**EXERCISE MATERIAL:**
[Start of Attachment]
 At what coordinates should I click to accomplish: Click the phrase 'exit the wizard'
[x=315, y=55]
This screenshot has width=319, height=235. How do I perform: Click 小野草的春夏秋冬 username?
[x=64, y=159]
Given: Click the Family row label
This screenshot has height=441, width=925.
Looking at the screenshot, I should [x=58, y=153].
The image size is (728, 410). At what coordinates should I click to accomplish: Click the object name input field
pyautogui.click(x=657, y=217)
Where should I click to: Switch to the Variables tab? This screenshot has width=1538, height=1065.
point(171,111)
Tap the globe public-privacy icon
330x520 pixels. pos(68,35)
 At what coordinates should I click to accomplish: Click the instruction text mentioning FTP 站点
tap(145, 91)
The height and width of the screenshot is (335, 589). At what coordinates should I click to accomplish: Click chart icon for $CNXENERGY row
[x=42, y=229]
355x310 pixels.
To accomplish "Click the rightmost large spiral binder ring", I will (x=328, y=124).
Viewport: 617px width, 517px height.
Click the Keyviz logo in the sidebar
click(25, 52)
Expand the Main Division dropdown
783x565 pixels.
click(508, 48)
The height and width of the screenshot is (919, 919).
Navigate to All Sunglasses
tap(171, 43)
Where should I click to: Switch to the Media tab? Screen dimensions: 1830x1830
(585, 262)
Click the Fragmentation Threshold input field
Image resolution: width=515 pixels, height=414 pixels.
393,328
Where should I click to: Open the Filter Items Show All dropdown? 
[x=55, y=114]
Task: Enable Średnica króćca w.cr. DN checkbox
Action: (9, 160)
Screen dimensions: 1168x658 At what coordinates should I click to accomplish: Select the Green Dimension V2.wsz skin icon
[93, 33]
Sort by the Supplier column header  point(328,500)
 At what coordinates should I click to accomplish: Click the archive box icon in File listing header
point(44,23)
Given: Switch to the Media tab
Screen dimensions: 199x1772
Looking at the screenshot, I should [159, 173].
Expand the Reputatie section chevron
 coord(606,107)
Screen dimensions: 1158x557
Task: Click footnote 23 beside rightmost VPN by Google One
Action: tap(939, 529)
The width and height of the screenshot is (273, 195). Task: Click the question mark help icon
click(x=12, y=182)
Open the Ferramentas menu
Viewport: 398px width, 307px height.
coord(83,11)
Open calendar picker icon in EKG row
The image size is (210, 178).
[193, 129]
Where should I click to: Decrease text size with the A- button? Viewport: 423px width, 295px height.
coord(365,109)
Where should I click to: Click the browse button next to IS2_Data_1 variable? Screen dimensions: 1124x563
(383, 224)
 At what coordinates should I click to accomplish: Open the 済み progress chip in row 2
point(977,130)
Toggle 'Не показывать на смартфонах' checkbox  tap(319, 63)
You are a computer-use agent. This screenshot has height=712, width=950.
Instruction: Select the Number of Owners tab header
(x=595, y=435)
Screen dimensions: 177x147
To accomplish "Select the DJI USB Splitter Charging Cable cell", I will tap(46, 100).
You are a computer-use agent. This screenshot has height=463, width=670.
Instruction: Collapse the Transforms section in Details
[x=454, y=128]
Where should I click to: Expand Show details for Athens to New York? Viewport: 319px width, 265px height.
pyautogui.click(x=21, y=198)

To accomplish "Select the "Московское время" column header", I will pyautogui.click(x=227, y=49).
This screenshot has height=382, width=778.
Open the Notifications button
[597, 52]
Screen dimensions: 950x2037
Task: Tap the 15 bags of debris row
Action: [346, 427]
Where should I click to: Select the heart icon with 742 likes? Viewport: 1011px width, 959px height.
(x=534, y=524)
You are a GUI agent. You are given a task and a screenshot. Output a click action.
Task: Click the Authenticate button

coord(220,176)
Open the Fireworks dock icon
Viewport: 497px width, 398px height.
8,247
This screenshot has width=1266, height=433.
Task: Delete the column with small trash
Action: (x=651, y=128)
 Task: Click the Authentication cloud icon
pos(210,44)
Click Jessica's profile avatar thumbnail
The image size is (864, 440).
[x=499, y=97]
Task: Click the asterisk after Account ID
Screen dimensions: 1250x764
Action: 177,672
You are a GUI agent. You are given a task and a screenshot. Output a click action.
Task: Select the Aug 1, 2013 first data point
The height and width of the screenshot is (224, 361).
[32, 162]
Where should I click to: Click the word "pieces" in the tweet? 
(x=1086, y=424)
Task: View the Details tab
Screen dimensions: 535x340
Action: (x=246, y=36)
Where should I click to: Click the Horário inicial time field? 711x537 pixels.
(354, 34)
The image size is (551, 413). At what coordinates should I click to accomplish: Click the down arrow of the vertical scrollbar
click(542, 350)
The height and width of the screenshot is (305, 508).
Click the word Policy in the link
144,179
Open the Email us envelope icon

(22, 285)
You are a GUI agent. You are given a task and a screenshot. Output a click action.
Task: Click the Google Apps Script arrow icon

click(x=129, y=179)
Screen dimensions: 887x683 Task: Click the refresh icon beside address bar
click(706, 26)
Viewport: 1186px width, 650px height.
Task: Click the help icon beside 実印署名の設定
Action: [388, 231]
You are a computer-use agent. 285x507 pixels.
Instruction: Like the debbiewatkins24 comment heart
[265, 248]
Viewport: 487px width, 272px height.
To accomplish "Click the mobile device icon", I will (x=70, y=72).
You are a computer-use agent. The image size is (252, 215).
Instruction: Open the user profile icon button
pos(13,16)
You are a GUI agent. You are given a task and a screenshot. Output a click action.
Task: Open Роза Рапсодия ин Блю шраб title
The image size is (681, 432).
[End of Attachment]
**WHAT IS REQUIRED:** Retype the entire listing without altering anything.

**SOLUTION TO THIS PROBLEM:**
 At what coordinates should I click to accomplish: Click the phrase 'exit the wizard'
[x=315, y=55]
This screenshot has width=319, height=235. How do I perform: Click 小野草的春夏秋冬 username?
[x=64, y=159]
Given: Click the Family row label
This screenshot has height=441, width=925.
Looking at the screenshot, I should [x=58, y=153].
The image size is (728, 410). At what coordinates should I click to accomplish: Click the object name input field
pyautogui.click(x=657, y=217)
Where should I click to: Switch to the Variables tab? This screenshot has width=1538, height=1065.
point(171,111)
Tap the globe public-privacy icon
330x520 pixels. pos(68,35)
 At what coordinates should I click to accomplish: Click the instruction text mentioning FTP 站点
tap(145, 91)
The height and width of the screenshot is (335, 589). At what coordinates should I click to accomplish: Click chart icon for $CNXENERGY row
[x=42, y=229]
355x310 pixels.
To accomplish "Click the rightmost large spiral binder ring", I will (x=328, y=124).
Viewport: 617px width, 517px height.
Click the Keyviz logo in the sidebar
click(25, 52)
Expand the Main Division dropdown
783x565 pixels.
click(508, 48)
The height and width of the screenshot is (919, 919).
Navigate to All Sunglasses
tap(171, 43)
Where should I click to: Switch to the Media tab? Screen dimensions: 1830x1830
(585, 262)
Click the Fragmentation Threshold input field
Image resolution: width=515 pixels, height=414 pixels.
393,328
Where should I click to: Open the Filter Items Show All dropdown? 
[x=55, y=114]
Task: Enable Średnica króćca w.cr. DN checkbox
Action: (9, 160)
Screen dimensions: 1168x658 At what coordinates should I click to accomplish: Select the Green Dimension V2.wsz skin icon
[93, 33]
Sort by the Supplier column header  point(328,500)
 At what coordinates should I click to accomplish: Click the archive box icon in File listing header
point(44,23)
Given: Switch to the Media tab
Screen dimensions: 199x1772
Looking at the screenshot, I should [159, 173].
Expand the Reputatie section chevron
 coord(606,107)
Screen dimensions: 1158x557
Task: Click footnote 23 beside rightmost VPN by Google One
Action: tap(939, 529)
The width and height of the screenshot is (273, 195). Task: Click the question mark help icon
click(x=12, y=182)
Open the Ferramentas menu
Viewport: 398px width, 307px height.
coord(83,11)
Open calendar picker icon in EKG row
The image size is (210, 178).
[193, 129]
Where should I click to: Decrease text size with the A- button? Viewport: 423px width, 295px height.
coord(365,109)
Where should I click to: Click the browse button next to IS2_Data_1 variable? Screen dimensions: 1124x563
(383, 224)
 At what coordinates should I click to accomplish: Open the 済み progress chip in row 2
point(977,130)
Toggle 'Не показывать на смартфонах' checkbox  tap(319, 63)
You are a computer-use agent. This screenshot has height=712, width=950.
Instruction: Select the Number of Owners tab header
(x=595, y=435)
Screen dimensions: 177x147
To accomplish "Select the DJI USB Splitter Charging Cable cell", I will tap(46, 100).
You are a computer-use agent. This screenshot has height=463, width=670.
Instruction: Collapse the Transforms section in Details
[x=454, y=128]
Where should I click to: Expand Show details for Athens to New York? Viewport: 319px width, 265px height.
pyautogui.click(x=21, y=198)

To accomplish "Select the "Московское время" column header", I will pyautogui.click(x=227, y=49).
This screenshot has height=382, width=778.
Open the Notifications button
[597, 52]
Screen dimensions: 950x2037
Task: Tap the 15 bags of debris row
Action: [346, 427]
Where should I click to: Select the heart icon with 742 likes? Viewport: 1011px width, 959px height.
(x=534, y=524)
You are a GUI agent. You are given a task and a screenshot. Output a click action.
Task: Click the Authenticate button

coord(220,176)
Open the Fireworks dock icon
Viewport: 497px width, 398px height.
8,247
This screenshot has width=1266, height=433.
Task: Delete the column with small trash
Action: (x=651, y=128)
 Task: Click the Authentication cloud icon
pos(210,44)
Click Jessica's profile avatar thumbnail
The image size is (864, 440).
[x=499, y=97]
Task: Click the asterisk after Account ID
Screen dimensions: 1250x764
Action: 177,672
You are a GUI agent. You are given a task and a screenshot. Output a click action.
Task: Select the Aug 1, 2013 first data point
The height and width of the screenshot is (224, 361).
[32, 162]
Where should I click to: Click the word "pieces" in the tweet? 
(x=1086, y=424)
Task: View the Details tab
Screen dimensions: 535x340
Action: (x=246, y=36)
Where should I click to: Click the Horário inicial time field? 711x537 pixels.
(354, 34)
The image size is (551, 413). At what coordinates should I click to accomplish: Click the down arrow of the vertical scrollbar
click(542, 350)
The height and width of the screenshot is (305, 508).
Click the word Policy in the link
144,179
Open the Email us envelope icon

(22, 285)
You are a GUI agent. You are given a task and a screenshot. Output a click action.
Task: Click the Google Apps Script arrow icon

click(x=129, y=179)
Screen dimensions: 887x683 Task: Click the refresh icon beside address bar
click(706, 26)
Viewport: 1186px width, 650px height.
Task: Click the help icon beside 実印署名の設定
Action: [388, 231]
You are a computer-use agent. 285x507 pixels.
Instruction: Like the debbiewatkins24 comment heart
[265, 248]
Viewport: 487px width, 272px height.
To accomplish "Click the mobile device icon", I will (x=70, y=72).
You are a computer-use agent. The image size is (252, 215).
Instruction: Open the user profile icon button
pos(13,16)
You are a GUI agent. You are given a task and a screenshot. Output a click action.
Task: Open Роза Рапсодия ин Блю шраб title
The image size is (681, 432).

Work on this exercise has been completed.